══ GIVEN INFORMATION ══

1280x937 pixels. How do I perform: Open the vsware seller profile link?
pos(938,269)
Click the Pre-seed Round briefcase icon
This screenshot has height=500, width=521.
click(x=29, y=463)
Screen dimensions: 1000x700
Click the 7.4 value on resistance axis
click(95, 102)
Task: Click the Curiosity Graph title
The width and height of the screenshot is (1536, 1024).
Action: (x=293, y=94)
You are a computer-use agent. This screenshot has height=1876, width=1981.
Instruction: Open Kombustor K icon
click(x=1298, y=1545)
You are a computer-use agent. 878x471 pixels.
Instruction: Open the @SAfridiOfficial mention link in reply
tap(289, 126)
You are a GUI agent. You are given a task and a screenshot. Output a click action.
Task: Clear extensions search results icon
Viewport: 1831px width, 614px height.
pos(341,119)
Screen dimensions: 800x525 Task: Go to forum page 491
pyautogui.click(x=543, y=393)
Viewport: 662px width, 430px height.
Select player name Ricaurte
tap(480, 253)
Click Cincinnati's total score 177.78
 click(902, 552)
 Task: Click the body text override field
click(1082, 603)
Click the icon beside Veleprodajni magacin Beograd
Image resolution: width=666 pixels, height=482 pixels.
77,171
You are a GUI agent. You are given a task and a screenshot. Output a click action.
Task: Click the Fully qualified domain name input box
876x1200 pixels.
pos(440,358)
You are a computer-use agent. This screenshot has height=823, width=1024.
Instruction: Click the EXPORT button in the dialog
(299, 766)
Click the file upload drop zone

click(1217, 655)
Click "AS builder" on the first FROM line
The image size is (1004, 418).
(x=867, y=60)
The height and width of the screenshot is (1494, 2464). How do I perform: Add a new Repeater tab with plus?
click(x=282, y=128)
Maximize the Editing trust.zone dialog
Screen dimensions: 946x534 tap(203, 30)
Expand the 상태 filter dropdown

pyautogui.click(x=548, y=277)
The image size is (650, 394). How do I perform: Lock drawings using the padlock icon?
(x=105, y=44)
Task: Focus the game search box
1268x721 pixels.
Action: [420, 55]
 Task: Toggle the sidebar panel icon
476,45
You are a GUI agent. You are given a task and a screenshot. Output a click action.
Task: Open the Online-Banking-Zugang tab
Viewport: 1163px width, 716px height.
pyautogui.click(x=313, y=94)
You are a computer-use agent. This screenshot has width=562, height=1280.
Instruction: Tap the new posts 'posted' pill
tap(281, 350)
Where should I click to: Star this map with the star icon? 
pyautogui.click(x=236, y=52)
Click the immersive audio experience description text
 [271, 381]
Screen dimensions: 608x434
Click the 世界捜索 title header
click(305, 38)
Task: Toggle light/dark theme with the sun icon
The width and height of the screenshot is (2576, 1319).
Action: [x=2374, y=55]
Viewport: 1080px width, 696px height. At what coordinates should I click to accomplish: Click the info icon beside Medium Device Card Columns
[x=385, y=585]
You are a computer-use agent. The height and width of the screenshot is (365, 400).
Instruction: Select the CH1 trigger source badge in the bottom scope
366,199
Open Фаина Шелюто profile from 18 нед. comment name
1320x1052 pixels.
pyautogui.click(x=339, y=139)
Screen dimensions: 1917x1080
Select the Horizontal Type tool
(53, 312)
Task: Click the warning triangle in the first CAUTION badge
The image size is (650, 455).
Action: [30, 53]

═══

PROBLEM STATEMENT
Rewrite all the entries above, replacing "Instruction" with "Goal" and keeping everything else the same.

FULL ANSWER
1280x937 pixels. How do I perform: Open the vsware seller profile link?
pos(938,269)
Click the Pre-seed Round briefcase icon
This screenshot has height=500, width=521.
click(x=29, y=463)
Screen dimensions: 1000x700
Click the 7.4 value on resistance axis
click(95, 102)
Task: Click the Curiosity Graph title
The width and height of the screenshot is (1536, 1024).
Action: (x=293, y=94)
You are a computer-use agent. This screenshot has height=1876, width=1981.
Goal: Open Kombustor K icon
click(x=1298, y=1545)
You are a computer-use agent. 878x471 pixels.
Goal: Open the @SAfridiOfficial mention link in reply
tap(289, 126)
You are a GUI agent. You are given a task and a screenshot. Output a click action.
Task: Clear extensions search results icon
Viewport: 1831px width, 614px height.
pos(341,119)
Screen dimensions: 800x525 Task: Go to forum page 491
pyautogui.click(x=543, y=393)
Viewport: 662px width, 430px height.
Select player name Ricaurte
tap(480, 253)
Click Cincinnati's total score 177.78
 click(902, 552)
 Task: Click the body text override field
click(1082, 603)
Click the icon beside Veleprodajni magacin Beograd
Image resolution: width=666 pixels, height=482 pixels.
77,171
You are a GUI agent. You are given a task and a screenshot. Output a click action.
Task: Click the Fully qualified domain name input box
876x1200 pixels.
pos(440,358)
You are a computer-use agent. This screenshot has height=823, width=1024.
Goal: Click the EXPORT button in the dialog
(299, 766)
Click the file upload drop zone

click(1217, 655)
Click "AS builder" on the first FROM line
The image size is (1004, 418).
(x=867, y=60)
The height and width of the screenshot is (1494, 2464). How do I perform: Add a new Repeater tab with plus?
click(x=282, y=128)
Maximize the Editing trust.zone dialog
Screen dimensions: 946x534 tap(203, 30)
Expand the 상태 filter dropdown

pyautogui.click(x=548, y=277)
The image size is (650, 394). How do I perform: Lock drawings using the padlock icon?
(x=105, y=44)
Task: Focus the game search box
1268x721 pixels.
Action: [420, 55]
 Task: Toggle the sidebar panel icon
476,45
You are a GUI agent. You are given a task and a screenshot. Output a click action.
Task: Open the Online-Banking-Zugang tab
Viewport: 1163px width, 716px height.
pyautogui.click(x=313, y=94)
You are a computer-use agent. This screenshot has width=562, height=1280.
Goal: Tap the new posts 'posted' pill
tap(281, 350)
Where should I click to: Star this map with the star icon? 
pyautogui.click(x=236, y=52)
Click the immersive audio experience description text
 [271, 381]
Screen dimensions: 608x434
Click the 世界捜索 title header
click(305, 38)
Task: Toggle light/dark theme with the sun icon
The width and height of the screenshot is (2576, 1319).
Action: [x=2374, y=55]
Viewport: 1080px width, 696px height. At what coordinates should I click to accomplish: Click the info icon beside Medium Device Card Columns
[x=385, y=585]
You are a computer-use agent. The height and width of the screenshot is (365, 400).
Goal: Select the CH1 trigger source badge in the bottom scope
366,199
Open Фаина Шелюто profile from 18 нед. comment name
1320x1052 pixels.
pyautogui.click(x=339, y=139)
Screen dimensions: 1917x1080
Select the Horizontal Type tool
(53, 312)
Task: Click the warning triangle in the first CAUTION badge
The image size is (650, 455).
Action: [30, 53]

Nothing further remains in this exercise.